According to Khomeiran (2006), professional competence is as a result of practice efficiency coupled with combination of experience and theoretical knowledge. The student felt personally responsible for the event because of failure to check the patient and deemed it fit and ok to undergo the surgery. Also, the student should have checked the patient with the structures document in the online record sheet to be double sure of the correct identification. On the bright side, the student was working within the limitations of my scope practice, and effective learning and teaching as a team is part of the training aspects of clinical governance.

Conclusion to the cycle:

The Gibbs reflective cycle has been used to analyse and rationalise the critical incident that happened in the theatre as a result of misidentification of a patient. As identified by the RCA, the features of the critical incident included communication, wrist band tags, first point of registration, incident reporting and accurate identification checks. It is worthwhile to state that communication was very good and it helped to achieve a positive outcome for the patients. Also, the health care providers followed due process to report the incident, which will allow others to learn from the error. Personally, I am now aware of the important of being more assertive and followed protocol to the last word if similar situations were to arise in future. Although I believed I could have saved the situation and spot the error on time, however the experience I have gained from this have increased my awareness in acting in the best interests of patients even if this means double-checking a fact. This may be the conclusion of a single learning experience from a critical incident, however it is the beginning of my development as a professional in my chosen career. This experience would go a long way in shaping my skills, talents and abilities in the long course of my career in the operating theatres.

Action plan

In future, if similar incident occurred again, I know what to do, which is to carefully check the patients with the medical records and look for distinct signs that identifies the patient about to undergo surgery. Also, my future practice will involve being more proactive particularly when I strongly believe there is risk to patient safety. I will not assume that other professional staff would have acted in a professional manner and spot all the mistakes. In addition, I will continue to employ the use of Gibbs reflective model (1998) to reflective on my day to day to activities. This will help me to effectively apply my clinical skills in the maintenance of patient safety and the implementations of the values and principles set by the HCPC.

Overall conclusion

Positive patient identification is the foundation of effective healthcare because it allow the right care to be delivered to each patient based on his or her individual needs.
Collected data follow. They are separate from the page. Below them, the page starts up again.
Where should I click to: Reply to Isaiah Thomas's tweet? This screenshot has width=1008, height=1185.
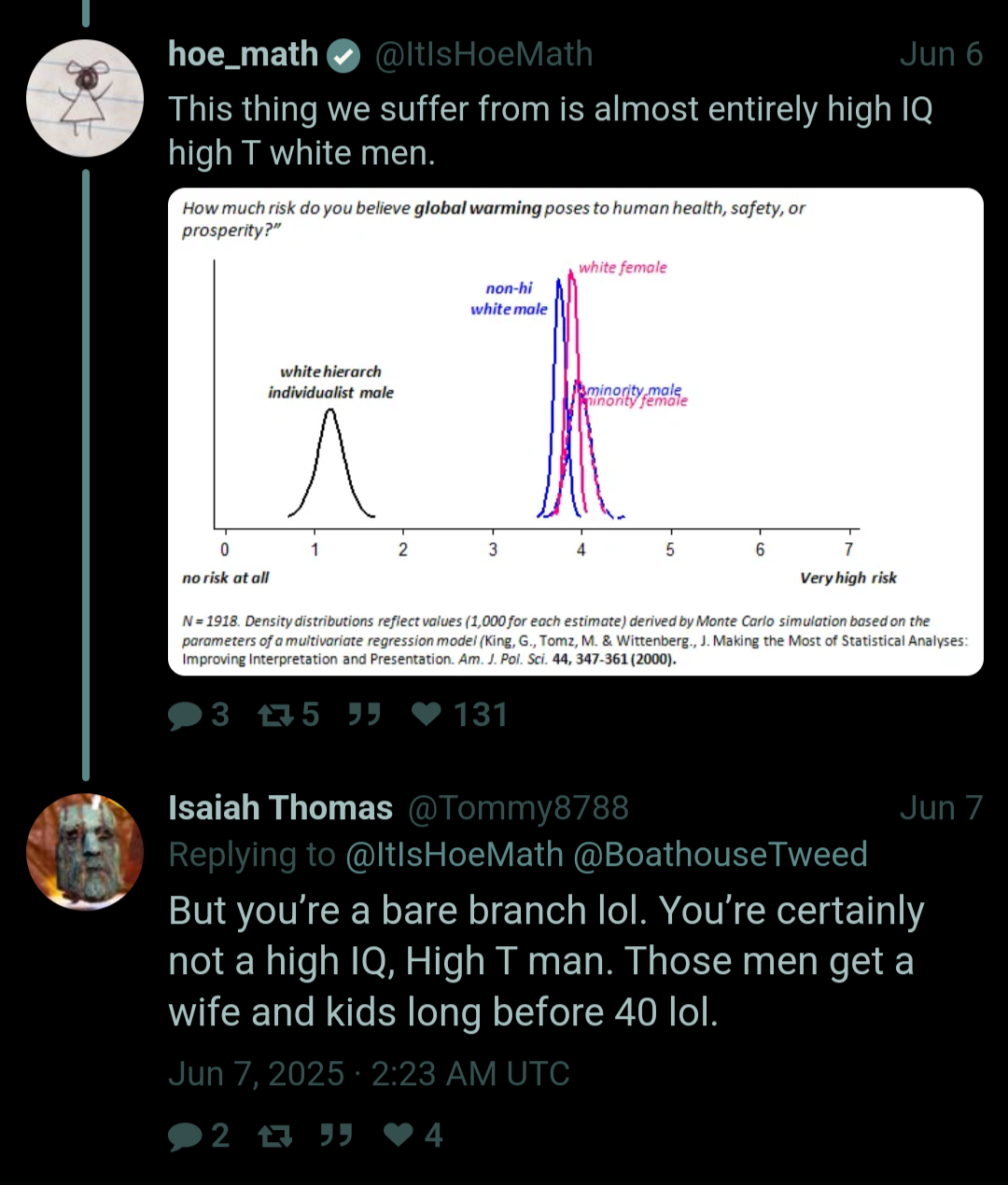185,1136
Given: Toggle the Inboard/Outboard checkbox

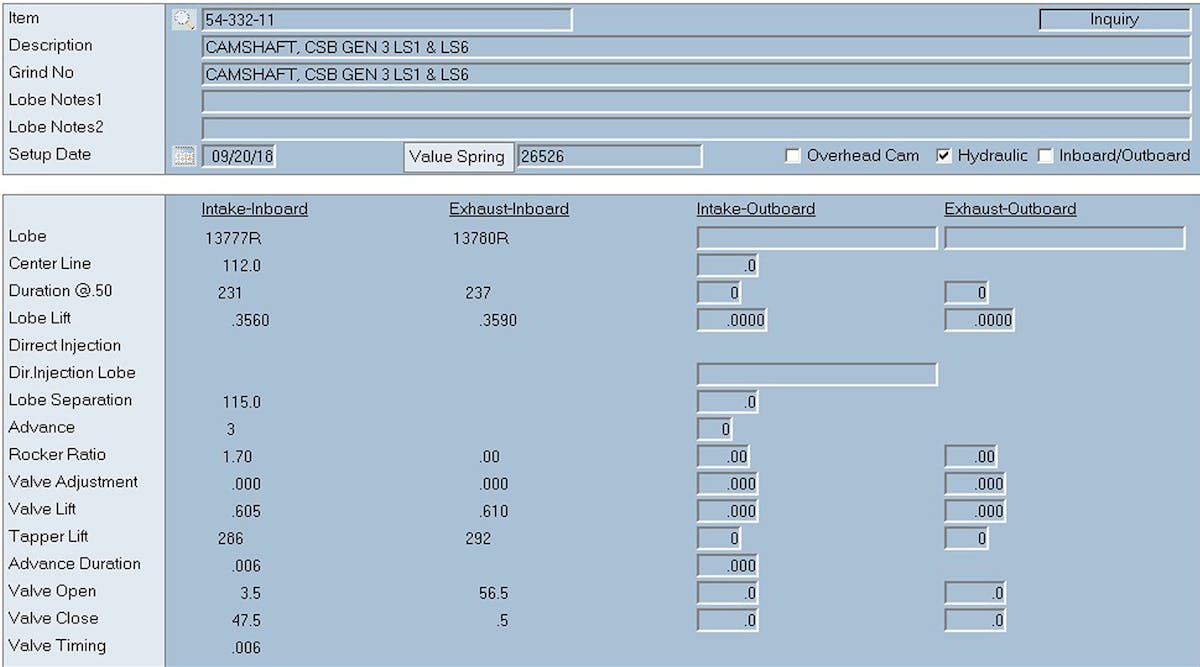Looking at the screenshot, I should pyautogui.click(x=1045, y=156).
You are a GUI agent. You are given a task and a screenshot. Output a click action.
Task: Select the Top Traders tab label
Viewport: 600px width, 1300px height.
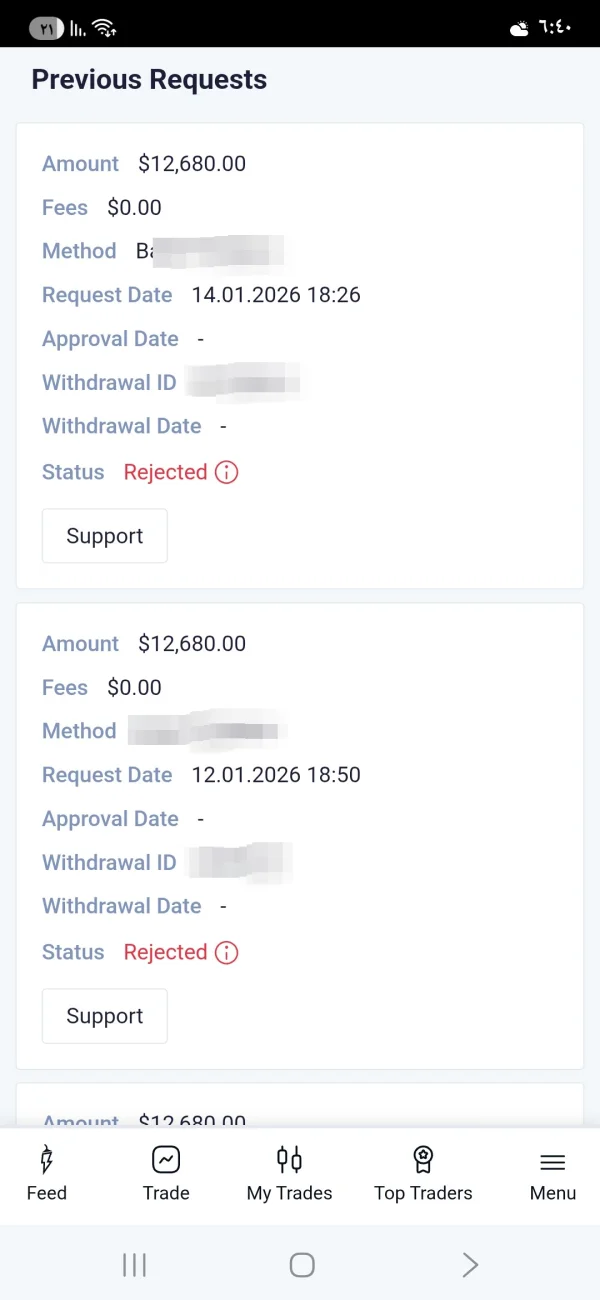tap(423, 1193)
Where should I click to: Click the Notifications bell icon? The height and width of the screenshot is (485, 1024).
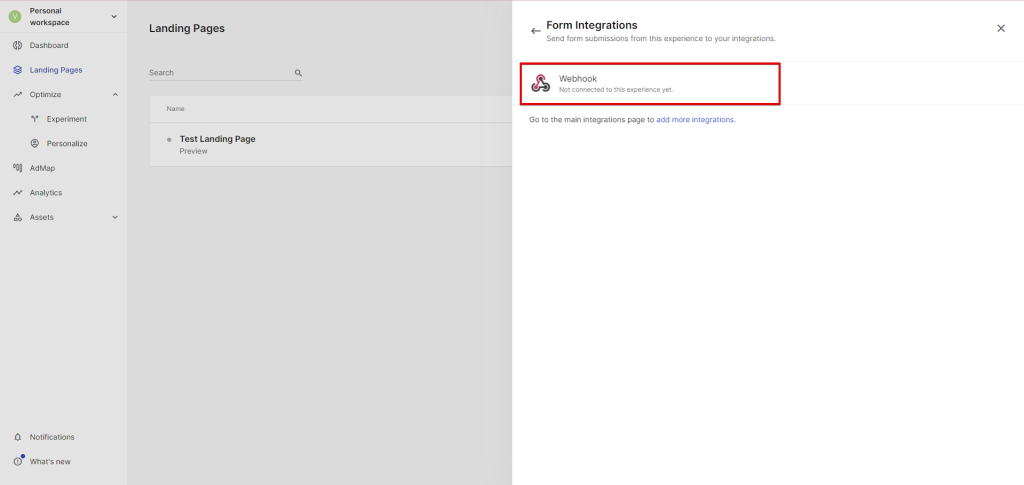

When a patients comes through the door of the surgery room, if the correct medical chart with correct patient information is not accessed, there can be serious repercussions. This could result to loss of money in court settlements and also the damage of reputation of the medical personnel and rust involved. This incident has taught me to realise that proper patient ID confirmation at every step of clinical care is essential to patient safety. On reflection, I have ascertained that patient identification errors can be avoided by improving usability of physical, electronic and assigned patient identifiers by using well-designed ID alerts during order entry. Also, healthcare facilities can design and implement an effective patient identification system that identifies patients accurately and retrieves their correct medical record.